• **Task item**
Nothing but a number is needed here; count the lines of the listing that include "name".

• **Source material**
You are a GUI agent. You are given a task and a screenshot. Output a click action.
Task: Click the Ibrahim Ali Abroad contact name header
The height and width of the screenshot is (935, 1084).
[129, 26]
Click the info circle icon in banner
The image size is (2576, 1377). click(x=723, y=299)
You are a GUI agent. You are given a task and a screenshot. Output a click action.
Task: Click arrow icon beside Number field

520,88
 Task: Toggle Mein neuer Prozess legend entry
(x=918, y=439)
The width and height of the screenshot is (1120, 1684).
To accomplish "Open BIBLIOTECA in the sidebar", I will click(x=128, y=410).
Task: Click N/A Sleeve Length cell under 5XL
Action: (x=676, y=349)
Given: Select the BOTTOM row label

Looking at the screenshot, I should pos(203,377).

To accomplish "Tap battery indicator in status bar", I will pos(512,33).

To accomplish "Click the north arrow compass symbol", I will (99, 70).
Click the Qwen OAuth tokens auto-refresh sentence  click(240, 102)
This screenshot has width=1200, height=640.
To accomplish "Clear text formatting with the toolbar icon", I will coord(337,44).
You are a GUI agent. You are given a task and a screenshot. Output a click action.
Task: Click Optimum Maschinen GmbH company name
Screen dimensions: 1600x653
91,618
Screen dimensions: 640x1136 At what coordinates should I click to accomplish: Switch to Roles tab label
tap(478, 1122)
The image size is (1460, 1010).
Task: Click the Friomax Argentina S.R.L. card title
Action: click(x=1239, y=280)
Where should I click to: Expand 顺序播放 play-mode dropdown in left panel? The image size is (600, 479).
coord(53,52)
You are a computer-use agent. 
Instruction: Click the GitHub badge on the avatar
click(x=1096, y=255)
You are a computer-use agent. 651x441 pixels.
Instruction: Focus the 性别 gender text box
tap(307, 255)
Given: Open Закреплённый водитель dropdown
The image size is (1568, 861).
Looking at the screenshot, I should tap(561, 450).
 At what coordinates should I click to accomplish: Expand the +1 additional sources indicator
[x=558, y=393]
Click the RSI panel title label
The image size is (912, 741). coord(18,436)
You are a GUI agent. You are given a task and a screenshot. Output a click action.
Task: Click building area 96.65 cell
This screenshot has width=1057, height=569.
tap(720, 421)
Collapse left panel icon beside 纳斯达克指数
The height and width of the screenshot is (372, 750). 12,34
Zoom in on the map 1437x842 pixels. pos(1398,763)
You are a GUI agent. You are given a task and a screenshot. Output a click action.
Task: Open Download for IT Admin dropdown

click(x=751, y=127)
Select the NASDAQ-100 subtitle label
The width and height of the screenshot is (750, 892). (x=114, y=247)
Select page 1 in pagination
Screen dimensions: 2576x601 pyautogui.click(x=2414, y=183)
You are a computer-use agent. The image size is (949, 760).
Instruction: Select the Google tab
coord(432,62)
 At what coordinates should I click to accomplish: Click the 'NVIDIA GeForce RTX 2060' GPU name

• **Answer to this problem**
3